彼の人の御前で嘘偽りを並べ立てればどうなるか。もちろん命を奪うことはしないだろう。だが、それをすれば、今興味という光に満ちているこの瞳は一瞬にして光を無くし、自分への一切の興味を無くし、冷たい目で自分を見つめるのだろうと、わかる。
それだけは絶対に嫌だ。確かに袴田の中で大きく声が響いた。今日初めて出会った、横柄で横暴で口も態度も悪い、自分勝手な神様。そんな奴に冷たい視線を向けられることが、その眼中に自分の姿が映らないことが、こんなにも悔しく、虚しく、悲しくてたまらない。あぁ、何故だろう。この瞳に焼かれるこの時が、満たされてたまらない。袴田は、自らの体を揺蕩う感情達に困惑しながらも、素直に口を開いた。
「これは私の願いであり、私の為すこと、為さねばならぬことだ。それを何者かに頼り剰え代わりに為してもらおうなどと」
「言語道断」
「私の全ては私自らで掴むからこそ価値があるのだ。人に助けを求めること、頼ることは悪ではないさ。むしろ大切だ。だが、自分でできること、しなければならぬことを神に祈り代行させるのは、違う。だろう?」
袴田は、挑むような目つきで鋭く言い放った。それにバクゴーは笑みを崩さないどころかもっと深めると
「ハ、やっぱそうでなくちゃなァ」
と、小さくつぶやきグッと袴田に顔を近づけた。あわや鼻の先が触れるのでは、という距離でピタリと止まり袴田の目を見つめる。バクゴーの真っ赤に爛々と光る目が、袴田の翡翠の瞳とかち合った。途端、バクゴーはスッと表情を消すと、袴田を見下ろすように小さく浮かび上がり荘厳に言い放った。

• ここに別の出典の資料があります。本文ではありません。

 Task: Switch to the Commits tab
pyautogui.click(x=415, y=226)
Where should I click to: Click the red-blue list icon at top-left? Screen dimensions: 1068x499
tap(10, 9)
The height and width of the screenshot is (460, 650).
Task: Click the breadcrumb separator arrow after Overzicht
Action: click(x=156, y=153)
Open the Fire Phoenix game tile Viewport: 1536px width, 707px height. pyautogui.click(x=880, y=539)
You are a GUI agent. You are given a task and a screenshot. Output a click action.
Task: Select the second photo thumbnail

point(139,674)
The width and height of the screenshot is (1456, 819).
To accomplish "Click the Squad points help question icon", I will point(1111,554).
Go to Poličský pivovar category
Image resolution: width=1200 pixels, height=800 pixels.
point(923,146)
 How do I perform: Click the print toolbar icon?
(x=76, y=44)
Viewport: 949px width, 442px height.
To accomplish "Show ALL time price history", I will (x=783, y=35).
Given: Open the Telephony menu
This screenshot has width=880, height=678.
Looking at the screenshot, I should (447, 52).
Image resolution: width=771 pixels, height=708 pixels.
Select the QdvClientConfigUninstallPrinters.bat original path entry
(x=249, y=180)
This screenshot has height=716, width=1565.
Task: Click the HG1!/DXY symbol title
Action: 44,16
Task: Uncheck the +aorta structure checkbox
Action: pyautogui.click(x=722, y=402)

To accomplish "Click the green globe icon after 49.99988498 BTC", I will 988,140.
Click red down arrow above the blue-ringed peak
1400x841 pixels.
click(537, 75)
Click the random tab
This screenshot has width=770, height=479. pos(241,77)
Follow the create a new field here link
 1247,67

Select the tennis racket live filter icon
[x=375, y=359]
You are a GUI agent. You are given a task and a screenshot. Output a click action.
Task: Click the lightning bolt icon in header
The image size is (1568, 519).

「貴様の何事にも代え難き勤勉の精神と崇高な心意気、縁結びの社の主である俺、☓☓☓☓がしかと受け取った」
堂々。その言葉がこれ程似合う男も中々いないだろう言い切りに袴田は思わず息をついた。その反応が気に入ったのか何なのか、バクゴーは顔に勝ち気な笑みをたたえ、また口を開く。
「その上で貴様に、俺自ら授けよう。縁結びの神の名のもとに、貴様の勤めに良き縁がもたらされん事を」
バクゴーがはっきりと言葉を紡ぐたびに、細かい糸のような光が辺りに浮かび、バクゴーと袴田の周りを囲むように回り始める。そして、バクゴーが満足そうに笑いながら言葉を結ぶと光はガラスが砕けるように細かく散り、袴田の胸へと収まっていった。
「い、今何を…」
暖かさとともに自分の胸元へ消えた光に只々困惑の声を漏らす袴田。それを可笑しそうに見つめ、また笑いながらバクゴーは楽しそうに言う。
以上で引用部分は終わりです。